How to block a POST Text string using mod security ?

[fuzioneer]

I have mod sec installed on my cpanel server and I have installed common rules etc, but i want to block a defacement bot which is modifying files through an as yet unidentified flaw in a file somewhere

an identifying part of the script it appends to files contains the text string "a9a007"

so i thought it should be possible to block this in query urls etc using mod security as an interim measure ?

 

[quizknows]

Append this to your modsec config:

SecRule REQUEST_METHOD "post" "deny,chain,status:500,id:9379635"
SecRule REQUEST_HEADERS "a9a007"

This is assuming that the POST data is not encoded using base64 or something. You could add this to cover that:

SecRule REQUEST_METHOD "post" "deny,chain,status:500,id:9379636"
SecRule REQUEST_HEADERS "a9a007" t:base64Decode

How you should really track this down, is run 'stat' on one of the modified files. Take the exact change and modify times provided, and find those times in the domains apache access log (domlog). This will really answer how it's happening, the file POSTed to at the time the other files were modified is the one doing the injection. That said, the modsec rules above might stop it. I would not recommend leaving these in place permanantly as it will deny any POST request with the string "a9a007" anywhere in the request headers.

 

[fuzioneer]

thx added the rules

Having real problems trying to find the source, initially the hacker was uploading somehow a file to our server in a directory, the file was randomly named and contained a series of php code to find flaws in security (none disabled functions in php.ini etc)

We found this file, disabled any functions it might use

We are still getting attacked "successfully" once or twice a week with redirector code being added to .php and .html files on our site !!!
(Note nothing since adding the mod sec extra rules but this is very early days)

trying to find how they are gaining access and not really getting anywhere
checked messages log but nothing happening around the time of attacks
checked domain logs but nothing happening at time of attacks

any other pointers of where / how to check ?

 

[fuzioneer]

the only facet of info I have found is from an older attack where an ip address was continuously over a very short timeframe so obviously a script accessing our forums (an old derivative of phpnuke / phpbb 2)

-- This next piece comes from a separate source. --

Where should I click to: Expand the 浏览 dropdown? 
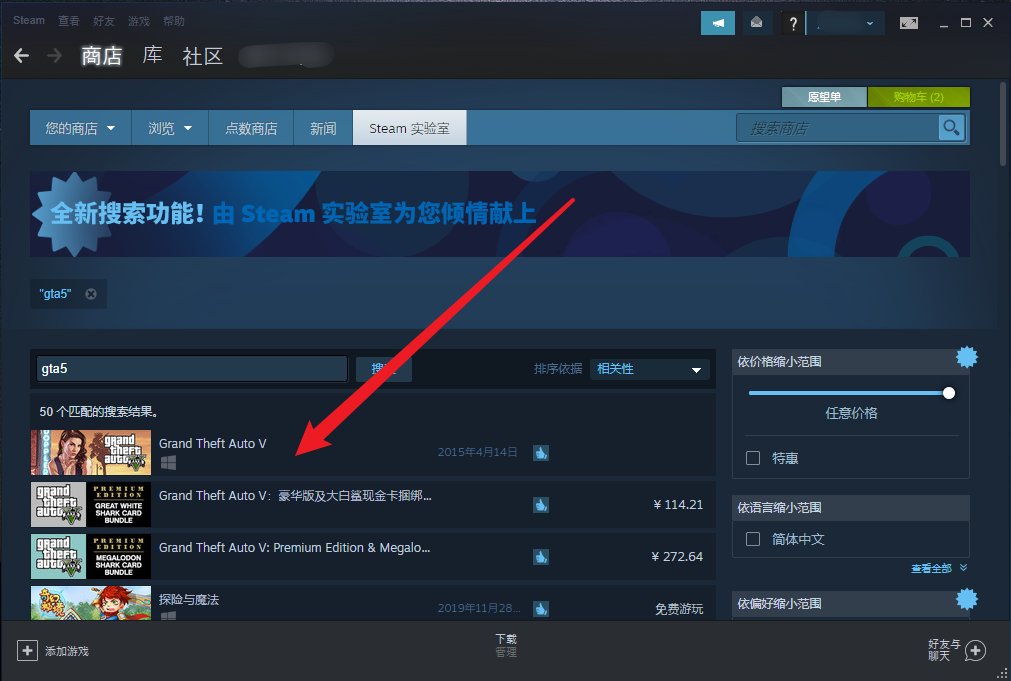tap(169, 127)
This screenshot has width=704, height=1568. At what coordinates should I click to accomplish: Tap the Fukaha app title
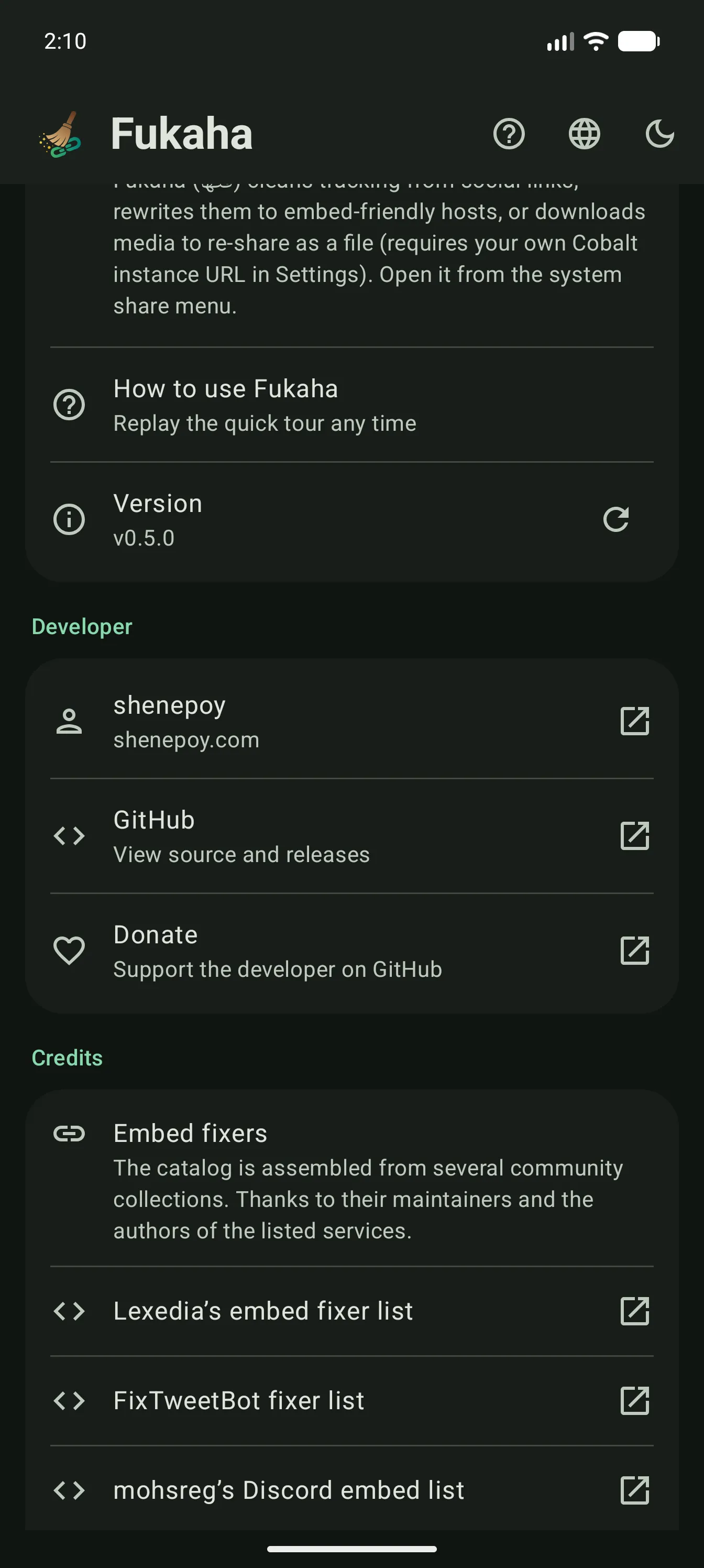181,134
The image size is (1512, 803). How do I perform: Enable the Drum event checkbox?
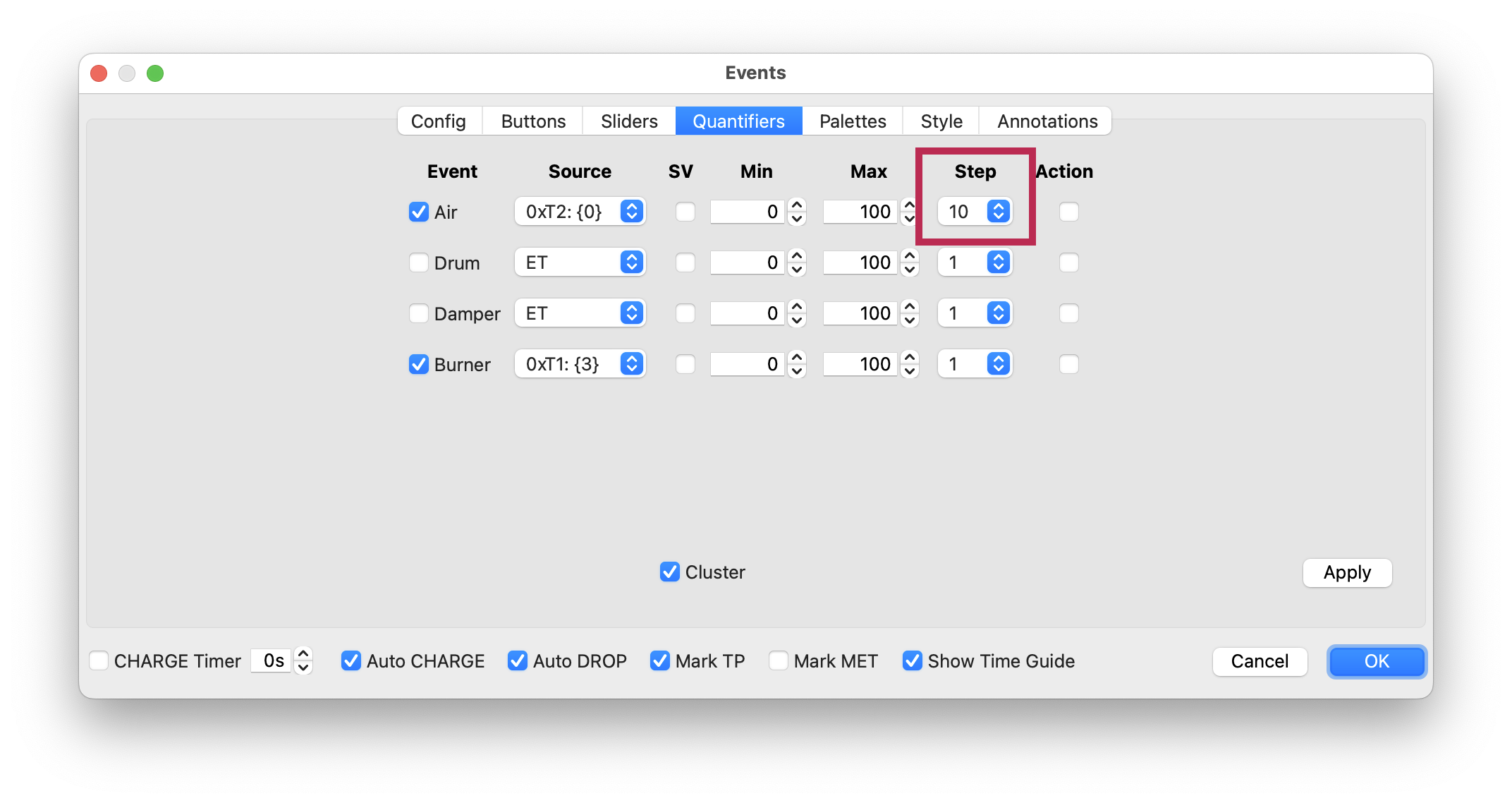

http://ourdomain.com/ftoptitle-137109.html&sa=U&ei=JBgnUdXtNaTg0QHZw4CICg&ved=0CLsBEBYwMTisAg&usg=AFQjCNG0v848-sF24eoGCwqcmgJywrALNA" "Mozilla/4.0 (compatible; MSIE 8.0; Windows NT 5.1; Trident/4.0; .NET CLR 2.0.50727; .NET CLR 3.0.04506.648; .NET CLR 3.5.21022)"

this may or may not be a red herring though

 

[quizknows]

Nothing stands out to me from that request.

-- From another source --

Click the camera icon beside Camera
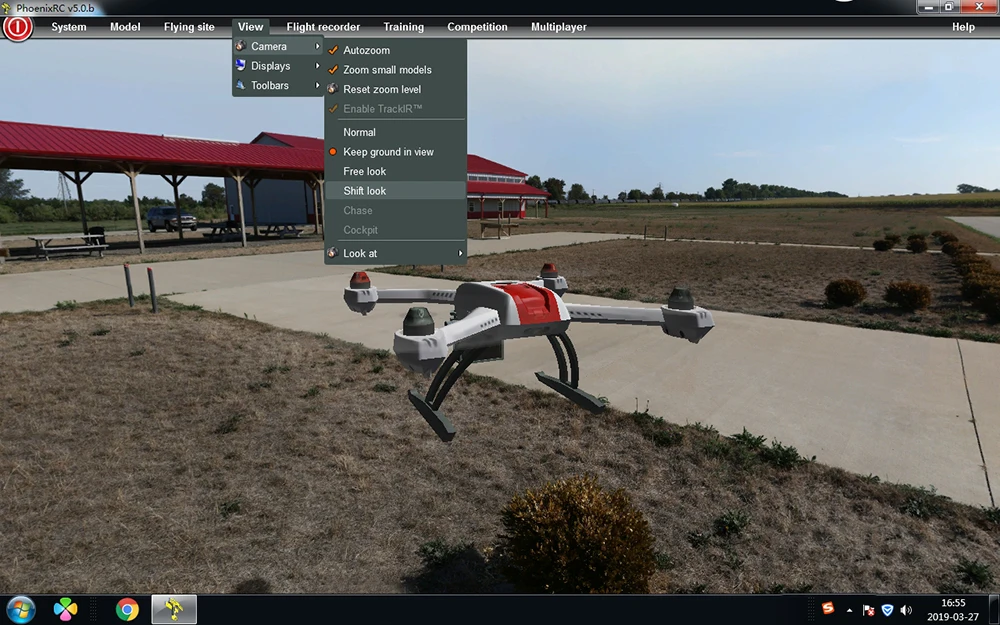The height and width of the screenshot is (625, 1000). 240,46
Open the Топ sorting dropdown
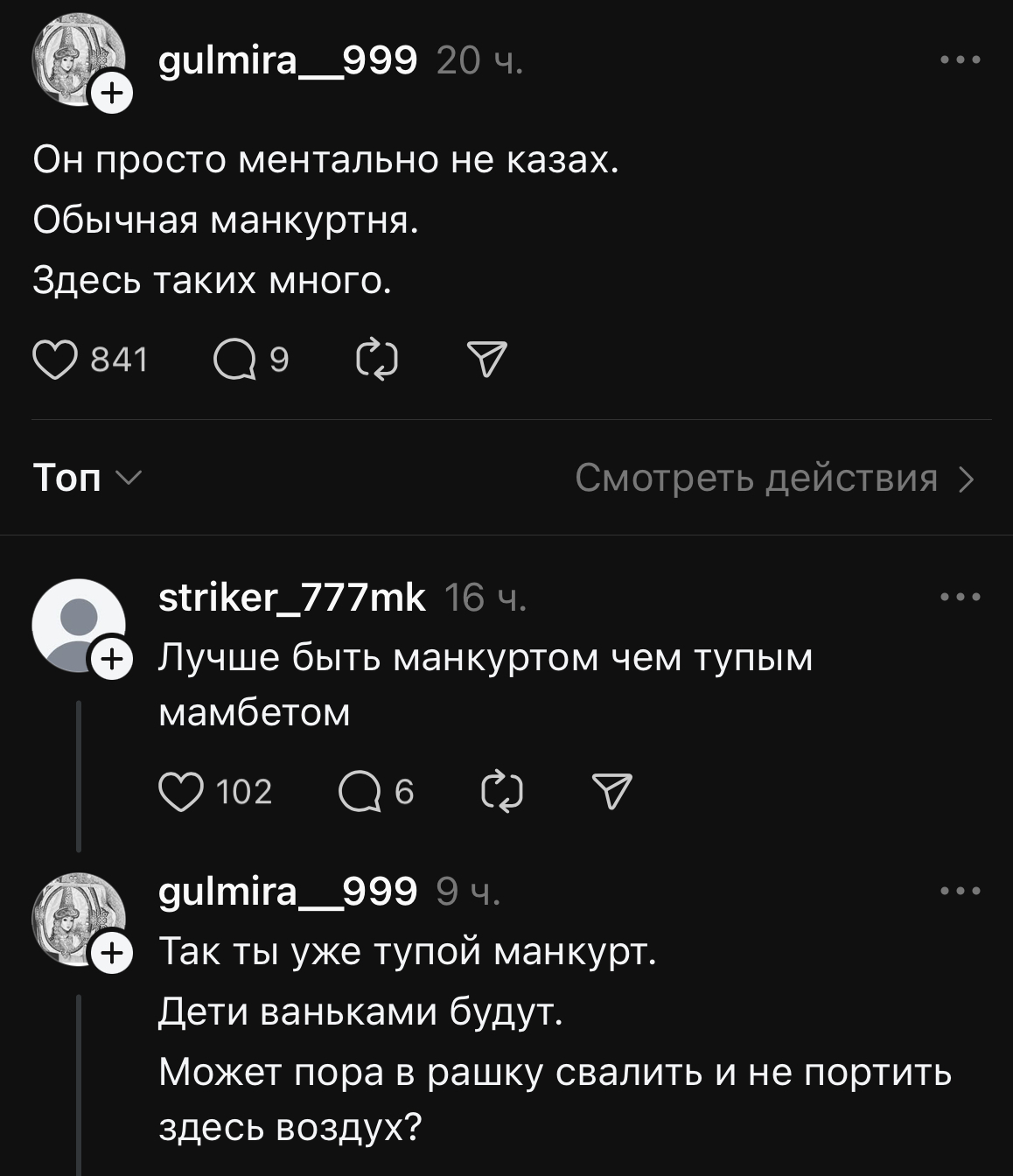The height and width of the screenshot is (1176, 1013). [x=87, y=478]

What I would do in your case, aside from modsec rules, is go into the cPanel account and enable the "Raw Access Logs" archiving.

As soon as a file gets affected again, before restoring or fixing it, just 'stat file.php' from a root shell. Note the output for Change and Modify. Technically Modify can be spoofed, however, "Change" cannot (at least, not on a system that is not root-level compromised).

Assuming this is a webapp hack (and they don't have your FTP password or something), when you get the file stats, you will be able to match a request to that exact time in the archived Apache access logs (located in /home/$username/logs). If the times don't match up then you need to start checking your FTP logs and cPanel access log for file manager access.